Well, in theory yes, in practice it may not always work. I did create a helper function that translates a `media` object to a `tracks` array (which is called automatically if you only pass a `media`), but it doesn't support all and every property we had, and there were properties we rarely used, that you may need. Besides, I haven't tested what happens when you renegotiate stuff: as I explained, you don't need to provide a `tracks` again if you don't change anything, so in case you pass a `media` in a renegotiation you may end up with new stuff being captured. I haven't really tested it at this stage, and while I may try and fix things like this, the idea is to migrate to `tracks` as soon as possible in a new version of Janus (1.1), without worrying too much about the burden of the legacy `media` object. Feedback is welcome of course, especially if you do test what happens with your applications that still rely on `media`.
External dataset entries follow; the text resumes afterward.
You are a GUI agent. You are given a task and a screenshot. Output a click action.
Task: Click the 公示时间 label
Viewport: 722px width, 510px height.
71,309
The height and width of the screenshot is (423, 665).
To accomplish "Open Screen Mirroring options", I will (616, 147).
Now, about things that still don't work or need fixing...
## What's the catch?
There are a few limitations in the way this new approach is implemented right now. The plan is to sort them out before making this a mergeable PR, and of course feedback and suggestions would be more than welcome here, as for a couple of things I'm struggling to understand the best way to address them (if they should be addressed at all, that is).
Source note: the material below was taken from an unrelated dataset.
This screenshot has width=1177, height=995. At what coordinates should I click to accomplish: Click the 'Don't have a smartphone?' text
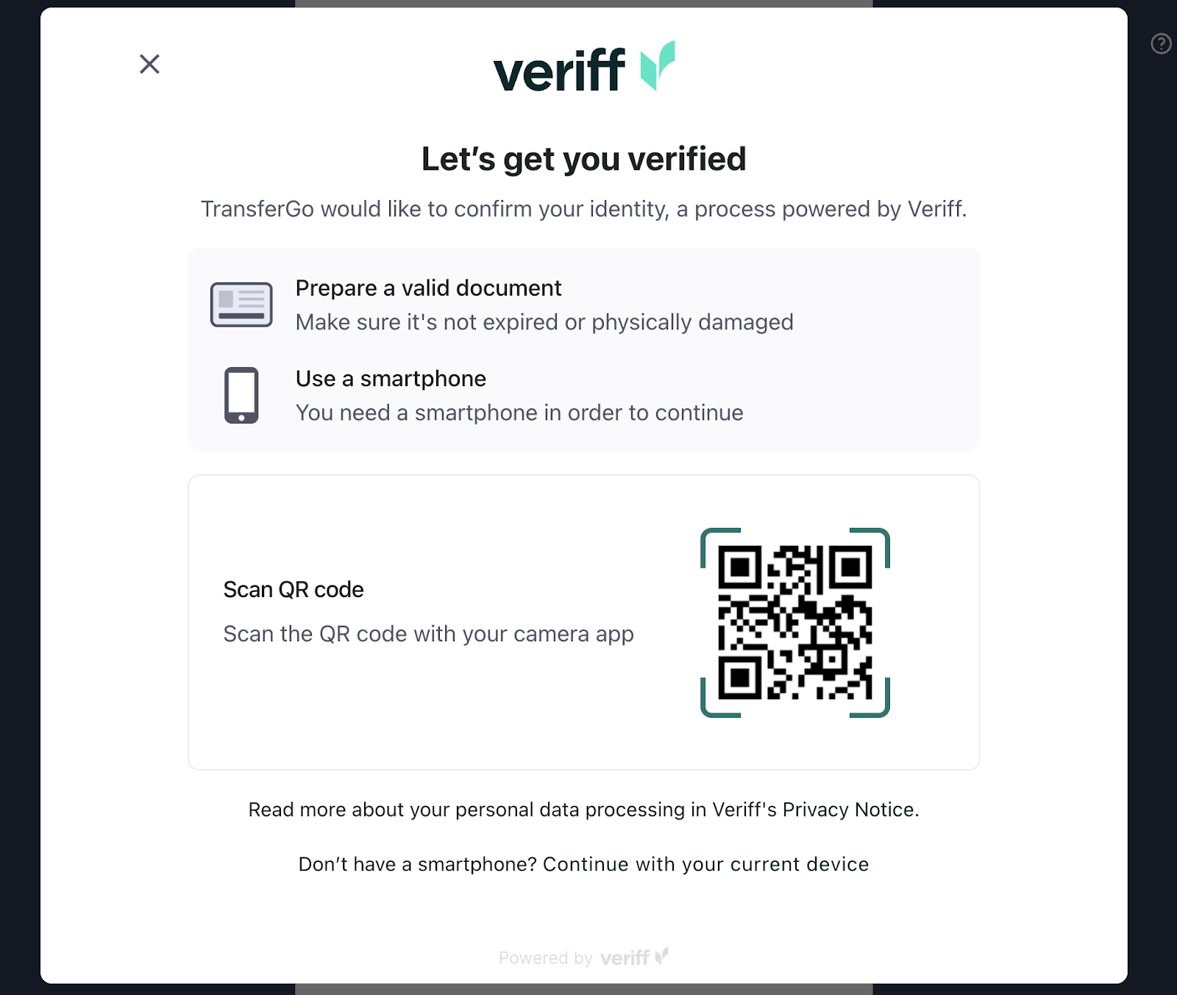tap(418, 864)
1. ~~One of the first things you'll notice is that, when you ask for both audio and video, you get different permission dialogs, and not a single one for both. This is because, since we pass an array, we traverse tracks in order, and capture them in order accordingly. I still haven't decided whether this should be changed or not, mostly because I don't have a clear idea of how to take care of this in practice. Besides the technical aspect of how to process two tracks at the same time in the existing code, there's the problem of how to do that semantically: if a `tracks` array contains two audio tracks and a video one, which ones do you ask together? Even if we assume a way is added for the developer to specify what to ask together, how do you address them within an array that doesn't have unique IDs?~~ Fixed with the (possibly implicit) concept of grouping (see comments below).
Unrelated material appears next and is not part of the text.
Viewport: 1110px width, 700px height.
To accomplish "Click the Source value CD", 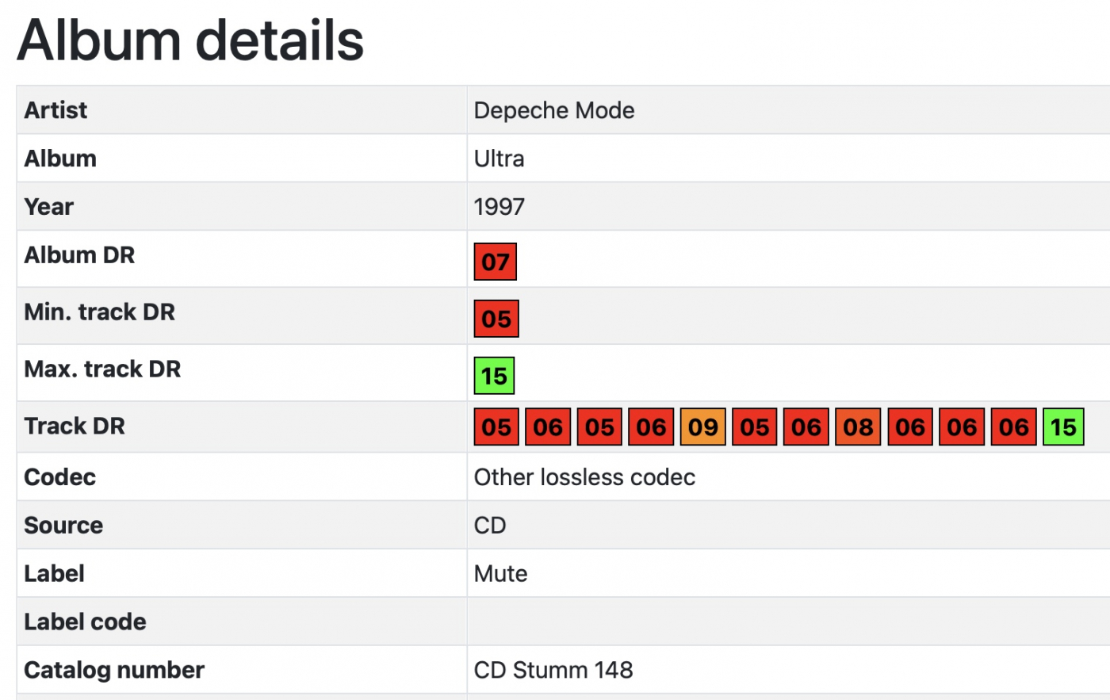I will point(490,526).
2. ~~Another thing you'll notice is that error managament is awful at the moment, or sometimes entirely missing. This is because to process tracks in sequence I'm making use of some `async` functions internally and `await` directives on a few WebRTC APIs, and so it's problematic to intercept errors and report them the way we did before. Cleanup is also more problematic in this context. Anyway, this will need to be done properly, so it will hopefully be addressed soon: I was more interested in getting something working first, so I didn't care too much about that for the time being.~~ This should be fixed now.
3. ~~While we support providing tracks externally (as external streams worked before), there still isn't code to ensure external tracks are not closed when we get rid of them, e.g., via a `remove: true`. The idea is not to force `janus.js` to keep track at all, but envisage an additional property you can specify (e.g., `dontCloseTrack: true`) for when you don't want the track to be closed for whatever reason. Considering the developer knows when they provided a track they captured themselves, it should be trivial to just add the property in that case. That said, this isn't in the PR yet.~~ This should be addressed now: applications can add a `dontStop: true` property to a track when providing a `capture`, and if so `janus.js` will not stop the track itself when the time comes to get rid of it.
4. One demo I didn't test at all was the SIP one, and most importantly if/how the new approach works when updating sessions, e.g., dynamically adding/removing videos and stuff like that. The existing SIP demo doesn't provide easy ways to do that dynamically, so if you have SIP applications built on top on `janus.js` it would be helpful to see if that works as expected.
This should be all, feedback welcome!